Present exactly, and only, the lines running from the line that contains "Given: Select TEB's %1,37 interest rate" through the end of the entries below.

-- RECORDED INFORMATION follows --

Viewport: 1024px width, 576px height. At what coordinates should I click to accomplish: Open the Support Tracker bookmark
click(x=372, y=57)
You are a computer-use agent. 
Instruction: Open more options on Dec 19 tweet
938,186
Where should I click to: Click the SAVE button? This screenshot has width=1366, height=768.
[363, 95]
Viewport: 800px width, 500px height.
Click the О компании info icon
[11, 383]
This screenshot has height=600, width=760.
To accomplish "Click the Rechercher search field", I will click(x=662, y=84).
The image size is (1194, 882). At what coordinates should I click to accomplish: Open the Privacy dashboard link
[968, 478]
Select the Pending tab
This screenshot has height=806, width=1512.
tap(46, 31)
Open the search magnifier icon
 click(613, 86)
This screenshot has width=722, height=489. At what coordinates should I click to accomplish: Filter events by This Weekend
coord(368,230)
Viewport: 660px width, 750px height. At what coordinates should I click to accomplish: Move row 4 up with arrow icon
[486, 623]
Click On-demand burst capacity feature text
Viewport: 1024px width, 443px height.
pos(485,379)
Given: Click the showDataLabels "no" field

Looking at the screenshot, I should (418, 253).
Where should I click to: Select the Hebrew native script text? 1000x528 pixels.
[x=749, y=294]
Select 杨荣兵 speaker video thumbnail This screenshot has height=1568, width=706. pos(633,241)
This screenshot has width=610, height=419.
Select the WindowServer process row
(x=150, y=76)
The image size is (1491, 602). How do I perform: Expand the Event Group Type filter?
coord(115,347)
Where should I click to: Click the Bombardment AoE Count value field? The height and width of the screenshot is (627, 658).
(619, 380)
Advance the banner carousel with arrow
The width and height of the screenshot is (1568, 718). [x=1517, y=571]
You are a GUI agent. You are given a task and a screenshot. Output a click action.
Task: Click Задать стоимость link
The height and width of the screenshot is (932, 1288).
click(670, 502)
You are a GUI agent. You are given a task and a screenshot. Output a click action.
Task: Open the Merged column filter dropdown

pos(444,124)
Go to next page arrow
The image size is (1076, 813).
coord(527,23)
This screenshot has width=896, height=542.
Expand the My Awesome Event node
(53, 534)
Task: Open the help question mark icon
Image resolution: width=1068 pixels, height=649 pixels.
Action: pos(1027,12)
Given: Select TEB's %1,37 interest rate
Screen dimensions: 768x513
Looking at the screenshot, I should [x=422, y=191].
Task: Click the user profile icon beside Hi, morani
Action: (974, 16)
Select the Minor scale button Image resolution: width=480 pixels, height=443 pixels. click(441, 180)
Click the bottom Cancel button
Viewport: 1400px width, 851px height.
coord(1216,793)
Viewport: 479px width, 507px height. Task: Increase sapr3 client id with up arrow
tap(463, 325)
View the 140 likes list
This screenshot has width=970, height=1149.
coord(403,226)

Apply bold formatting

-- RECORDED INFORMATION concluded --

- **EXERCISE RESULT**:
Given: Select TEB's %1,37 interest rate
Screen dimensions: 768x513
Looking at the screenshot, I should [x=422, y=191].
Task: Click the user profile icon beside Hi, morani
Action: (974, 16)
Select the Minor scale button Image resolution: width=480 pixels, height=443 pixels. click(441, 180)
Click the bottom Cancel button
Viewport: 1400px width, 851px height.
coord(1216,793)
Viewport: 479px width, 507px height. Task: Increase sapr3 client id with up arrow
tap(463, 325)
View the 140 likes list
This screenshot has width=970, height=1149.
coord(403,226)

Apply bold formatting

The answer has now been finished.